Indian railway landmark building in Hyderabad

Rail Nilayam is a landmark building in Hyderabad that is the zonal headquarters of the South Central Railway zone of the Indian Railways. It is located near the Marredpally neighbourhood of Secunderabad, Telangana, India.

The Office of General Manager, SCR Zone is located on the premises of this building. Apart from the GM, all top officials and department heads from various divisions of the SC Railway zone sit in this building. Rail Nilayam is the foremost policy-making body that takes all decisions pertaining to the functioning and operation in the SCR railway division.

The Indian Railways Institute of Signal Engineering & Telecommunications (IRISET), a premier centralised training institute on Indian Railways that imparts training in railway signalling & telecommunications is also located here.

== History ==
Rail Nilayam was inaugurated with ground floor to third floor in the year 1968 and the building was fully completed in the year 1972. The very First Digital Electronic Exchange was inaugurated on South Central Railway in July 1988 at Rail Nilayam.

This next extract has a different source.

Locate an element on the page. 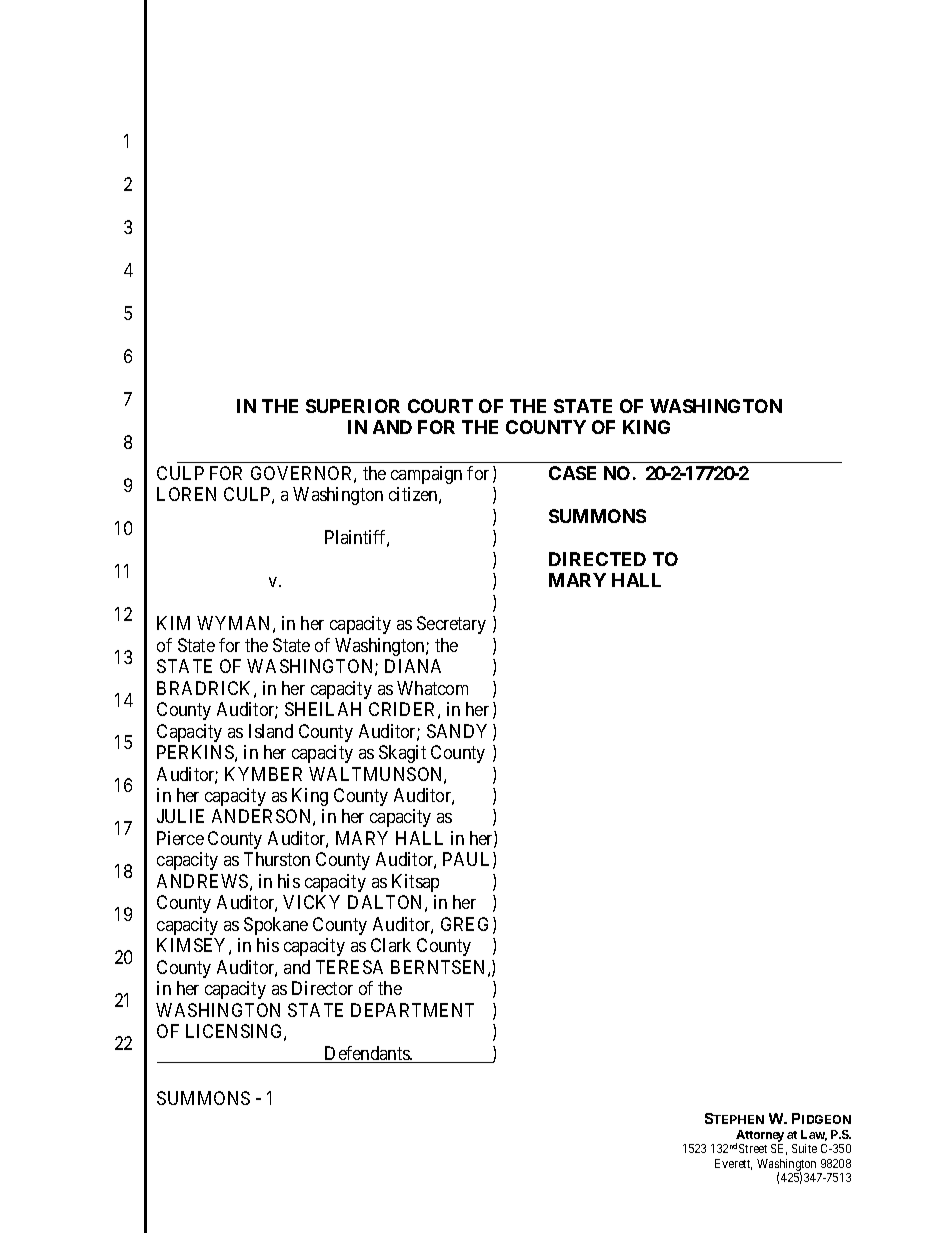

In the year 2017, the building became the first fully LED-lit Zonal headquarters building of the Indian Railways. 3,048 conventional light fittings were replaced with energy efficient LED lights. Consequently, the connected load earlier, of conventional light fittings of Rail Nilayam that stood at 112.25 kW was reduced to 65.8KW after provision of the new LED lighting thereby lessening the connected load by 46.45 kW. This marked a major milestone in the efforts of Indian Railways towards energy conservation.